Well just after doughing in I happened to come back by the bench and there sits my “syringe” with 10ml loaded and the acid setting behind it as I had forgotten to add it. Three minutes in I was able to add it and the mash PH came in perfect like usual at 5.54/ 5.25@mash.

Once you get the gist of the spreadsheet it is very intuitive. You still have to wing it a little when using unknown grain types and other but you will always be awful close. If I had not added the acid, my room temp PH would have been around 5.9-6.0PH and close to 5.7 at mash temp. Which is much too high for a delicate pilsner especially. Just nice to be able to know pretty accurate additions now without having to test PH/add/test PH/add. Ok, now I know on my first PH test it will be around 0.1-0.3 at most. Which is fine to leave alone because now you are hovering the 0.1- 0.3 points around 5.2-5.5PH instead of <5.0 or well over 6.0PH which could be adjusted in the past, but that’s old school. I likE brunwater. :mrgreen: [/quote]
Not sure if this is the best place for this question, but I have to ask it anyway…

I have been getting used to using a pH meter instead of ColorpHast strips. I will take a small sample of the mash and place it into a small, frozen glass (to get the temp down) and after a few minutes I place my meter in there. I’m usually reading the sample in the 90° range and the temp continues to drop (I see it on the screen) and the pH stabilizes after a few minutes, etc. and I might or might not make adjustments (to the mash) from there. My meter (a PH55 by Milwaukee) has ATC so can I assume that I do not have to do any adjusting of the meter’s reading? If my meter reads 5.3 or 5.4 at 100° and also at 75° and also at 65°, etc., that’s my pH, correct? I know the strips had a built-in .3 correction factor at mash temp (or whatever) but when my meter tells me the pH, that’s it… correct? Yes, I am a meter newbie. Cheers guys.[/quote]

With your pen the resolution is -/+ 0.1PH points.
With your pen the accuracy is still -/+ 0.1PH points at 25c/77f
The ATC will work between -5c to 60c/ 23f to 140f So the ATC should provide the same reading on the LED at 120f and 50f. BUT I find I always take my readings at the same temp of typically 70-77f just for the longest life of the probe and consistent readings across the board. So actually I could do without ATC as I am always taking a sample around 25c.

++++++++++++++++++++

§ WHAT TO WORK ON
1. List each distinct Celsius temperature that appears in the brewing forum excerpt.
2. Return the brewing forum excerpt verbatim, starting with "I have been" and going on through "-/+ 0.1PH points.".
The items come from a different source than the brewing forum excerpt.

§ DATASET RECORDS
++++++++++++++++++++

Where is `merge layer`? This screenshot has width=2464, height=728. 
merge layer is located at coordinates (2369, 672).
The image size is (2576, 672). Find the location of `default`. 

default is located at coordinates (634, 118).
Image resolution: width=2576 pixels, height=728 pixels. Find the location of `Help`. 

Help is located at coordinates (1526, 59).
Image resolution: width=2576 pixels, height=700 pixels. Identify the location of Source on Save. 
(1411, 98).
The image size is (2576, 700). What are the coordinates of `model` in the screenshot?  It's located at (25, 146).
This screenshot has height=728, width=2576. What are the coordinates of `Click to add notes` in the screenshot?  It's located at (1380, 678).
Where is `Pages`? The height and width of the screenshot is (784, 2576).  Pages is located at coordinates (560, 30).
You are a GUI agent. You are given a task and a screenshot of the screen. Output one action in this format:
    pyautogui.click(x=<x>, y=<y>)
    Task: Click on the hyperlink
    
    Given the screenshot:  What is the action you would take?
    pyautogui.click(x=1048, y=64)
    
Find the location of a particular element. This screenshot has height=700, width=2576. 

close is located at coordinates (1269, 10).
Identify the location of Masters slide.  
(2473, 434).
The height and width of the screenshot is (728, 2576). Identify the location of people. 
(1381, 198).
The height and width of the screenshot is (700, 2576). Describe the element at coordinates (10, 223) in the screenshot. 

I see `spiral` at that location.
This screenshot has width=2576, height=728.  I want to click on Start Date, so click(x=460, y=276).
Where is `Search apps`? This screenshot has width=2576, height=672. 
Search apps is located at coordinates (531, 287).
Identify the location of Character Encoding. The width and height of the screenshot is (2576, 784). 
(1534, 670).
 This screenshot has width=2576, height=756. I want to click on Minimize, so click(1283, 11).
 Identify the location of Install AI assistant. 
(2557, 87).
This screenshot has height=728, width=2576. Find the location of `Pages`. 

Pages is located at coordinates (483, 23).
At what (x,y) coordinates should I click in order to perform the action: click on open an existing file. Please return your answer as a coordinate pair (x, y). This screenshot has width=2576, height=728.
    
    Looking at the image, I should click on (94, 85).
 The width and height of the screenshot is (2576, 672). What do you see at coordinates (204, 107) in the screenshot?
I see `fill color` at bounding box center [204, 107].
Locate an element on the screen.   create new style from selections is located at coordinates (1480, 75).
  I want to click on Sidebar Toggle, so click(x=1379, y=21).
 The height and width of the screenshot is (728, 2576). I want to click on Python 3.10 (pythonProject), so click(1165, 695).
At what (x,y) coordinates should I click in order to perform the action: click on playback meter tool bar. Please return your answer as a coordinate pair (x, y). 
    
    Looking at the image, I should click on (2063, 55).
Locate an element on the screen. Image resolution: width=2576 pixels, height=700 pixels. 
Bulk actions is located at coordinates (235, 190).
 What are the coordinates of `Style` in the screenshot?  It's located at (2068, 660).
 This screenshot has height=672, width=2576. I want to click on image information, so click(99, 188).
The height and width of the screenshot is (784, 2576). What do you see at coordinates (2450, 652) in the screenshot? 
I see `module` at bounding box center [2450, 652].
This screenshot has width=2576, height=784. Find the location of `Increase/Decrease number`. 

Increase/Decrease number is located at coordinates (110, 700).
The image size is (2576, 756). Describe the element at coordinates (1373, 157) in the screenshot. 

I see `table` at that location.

++++++++++++++++++++

§ ANSWERS TO THE EXERCISES
1. 25c, -5c, 60c

2.
I have been getting used to using a pH meter instead of ColorpHast strips. I will take a small sample of the mash and place it into a small, frozen glass (to get the temp down) and after a few minutes I place my meter in there. I’m usually reading the sample in the 90° range and the temp continues to drop (I see it on the screen) and the pH stabilizes after a few minutes, etc. and I might or might not make adjustments (to the mash) from there. My meter (a PH55 by Milwaukee) has ATC so can I assume that I do not have to do any adjusting of the meter’s reading? If my meter reads 5.3 or 5.4 at 100° and also at 75° and also at 65°, etc., that’s my pH, correct? I know the strips had a built-in .3 correction factor at mash temp (or whatever) but when my meter tells me the pH, that’s it… correct? Yes, I am a meter newbie. Cheers guys.[/quote]

With your pen the resolution is -/+ 0.1PH points.